In declarations: datatype is a normal variable/object. This is passed "by value". datatype& is a reference. This works exactly like normal variables in Java/C# and is passed by reference. datatype* is a pointer. This just contains the address where the actual value is located (see above) and is essentially passed by reference as well.

Actual casts work pretty much similar to Java/C#, but pointers are just that: They point to the location of the actual value. While this might confuse you, pointers in C/C++ work pretty much like the standard variables/references used in Java/C#.

Look at this:

MyClass x; // object of MyClass
MyClass *x; // pointer to an object of MyClass - the actual value is undefined and trying to access it will most likely result in an access violation (due to reading somewhere random).
MyClass *x = 0; // same as above, but now the default value is defined and you're able to detect whether it's been set (accessing it would essentially be a "null reference exception"; but it's actually a null pointer).
MyClass &x = MyClass(); // creating a new reference pointing to an existing object.
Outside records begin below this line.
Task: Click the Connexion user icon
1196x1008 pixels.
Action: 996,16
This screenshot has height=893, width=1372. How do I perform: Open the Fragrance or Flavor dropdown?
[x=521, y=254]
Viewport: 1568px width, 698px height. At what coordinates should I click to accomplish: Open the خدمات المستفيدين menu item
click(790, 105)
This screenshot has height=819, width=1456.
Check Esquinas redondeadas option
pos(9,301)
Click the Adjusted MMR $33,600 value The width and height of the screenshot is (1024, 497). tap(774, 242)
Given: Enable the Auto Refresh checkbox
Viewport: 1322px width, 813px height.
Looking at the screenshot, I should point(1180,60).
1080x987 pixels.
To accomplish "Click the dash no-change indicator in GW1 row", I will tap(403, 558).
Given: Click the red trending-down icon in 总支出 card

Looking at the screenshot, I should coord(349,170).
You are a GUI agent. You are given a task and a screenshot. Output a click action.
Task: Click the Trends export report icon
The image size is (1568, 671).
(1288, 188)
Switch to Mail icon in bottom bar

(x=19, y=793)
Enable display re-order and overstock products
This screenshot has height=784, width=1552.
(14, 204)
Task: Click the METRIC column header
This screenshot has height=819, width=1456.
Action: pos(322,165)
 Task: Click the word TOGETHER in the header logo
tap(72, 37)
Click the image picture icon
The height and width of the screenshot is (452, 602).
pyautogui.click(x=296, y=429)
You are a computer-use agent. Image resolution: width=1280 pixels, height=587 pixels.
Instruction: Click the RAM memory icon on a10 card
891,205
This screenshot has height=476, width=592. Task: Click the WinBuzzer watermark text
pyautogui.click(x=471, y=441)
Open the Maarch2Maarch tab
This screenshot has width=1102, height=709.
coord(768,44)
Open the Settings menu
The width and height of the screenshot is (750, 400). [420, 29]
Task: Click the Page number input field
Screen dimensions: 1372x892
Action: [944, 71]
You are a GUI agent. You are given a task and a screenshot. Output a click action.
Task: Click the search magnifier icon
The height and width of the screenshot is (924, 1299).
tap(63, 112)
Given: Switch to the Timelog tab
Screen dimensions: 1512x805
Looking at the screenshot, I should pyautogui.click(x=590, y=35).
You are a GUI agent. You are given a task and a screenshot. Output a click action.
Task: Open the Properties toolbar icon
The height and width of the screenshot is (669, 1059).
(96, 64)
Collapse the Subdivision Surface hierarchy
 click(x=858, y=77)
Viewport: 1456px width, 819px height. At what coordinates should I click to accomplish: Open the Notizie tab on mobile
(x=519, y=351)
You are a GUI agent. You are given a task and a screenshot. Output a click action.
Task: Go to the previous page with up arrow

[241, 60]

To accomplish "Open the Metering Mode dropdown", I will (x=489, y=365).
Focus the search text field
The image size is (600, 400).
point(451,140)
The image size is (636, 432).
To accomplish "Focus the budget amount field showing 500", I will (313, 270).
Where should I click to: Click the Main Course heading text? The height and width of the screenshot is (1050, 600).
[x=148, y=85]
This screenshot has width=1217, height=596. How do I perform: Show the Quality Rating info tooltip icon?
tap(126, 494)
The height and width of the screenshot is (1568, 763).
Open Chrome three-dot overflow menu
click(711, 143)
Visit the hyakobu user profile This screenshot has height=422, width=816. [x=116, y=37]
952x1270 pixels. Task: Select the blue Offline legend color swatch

This would be Java's "MyClass x = new MyClass();"

Answer 2

Casting in C++ works just like casting in Java, no pointers involved.

int x = 1;
char c = (char) x; // Lose precision

However, what you are doing here:

int x = 1;
char *c = (char *)x;

is telling the compiler that the value of x is the address of a character. It is equivalent to

char *c;
c = 1; // Set the address of c to 0x0000000000000001

There are very few times you need to do this.